Task item:
In the records below, find the line containing "This screenshot has height=1280, width=720."; restate it and every later line word for word, through the last.

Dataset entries
—————

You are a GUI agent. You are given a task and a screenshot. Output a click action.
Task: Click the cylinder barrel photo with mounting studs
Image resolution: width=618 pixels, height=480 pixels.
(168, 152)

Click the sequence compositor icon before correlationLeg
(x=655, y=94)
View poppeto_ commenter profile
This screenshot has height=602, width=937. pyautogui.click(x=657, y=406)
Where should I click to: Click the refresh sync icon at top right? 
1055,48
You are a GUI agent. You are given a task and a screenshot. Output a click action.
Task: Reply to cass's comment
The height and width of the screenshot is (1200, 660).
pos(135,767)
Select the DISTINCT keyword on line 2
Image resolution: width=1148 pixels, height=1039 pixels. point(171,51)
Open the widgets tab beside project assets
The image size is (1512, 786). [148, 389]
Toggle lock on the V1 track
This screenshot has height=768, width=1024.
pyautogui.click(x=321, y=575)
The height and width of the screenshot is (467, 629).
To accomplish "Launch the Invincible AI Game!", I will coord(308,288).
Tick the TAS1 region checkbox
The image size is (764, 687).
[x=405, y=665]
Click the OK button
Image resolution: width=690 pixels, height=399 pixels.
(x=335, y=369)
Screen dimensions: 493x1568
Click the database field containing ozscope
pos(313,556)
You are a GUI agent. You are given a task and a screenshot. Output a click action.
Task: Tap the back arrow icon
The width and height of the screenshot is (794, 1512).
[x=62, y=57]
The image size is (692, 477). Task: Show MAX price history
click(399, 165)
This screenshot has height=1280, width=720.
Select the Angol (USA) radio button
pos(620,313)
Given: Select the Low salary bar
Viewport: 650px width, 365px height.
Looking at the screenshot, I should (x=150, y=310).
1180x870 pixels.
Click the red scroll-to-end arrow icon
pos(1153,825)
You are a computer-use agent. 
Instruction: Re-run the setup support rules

—————

Solution:
This screenshot has height=1280, width=720.
Select the Angol (USA) radio button
pos(620,313)
Given: Select the Low salary bar
Viewport: 650px width, 365px height.
Looking at the screenshot, I should (x=150, y=310).
1180x870 pixels.
Click the red scroll-to-end arrow icon
pos(1153,825)
You are a computer-use agent. 
Instruction: Re-run the setup support rules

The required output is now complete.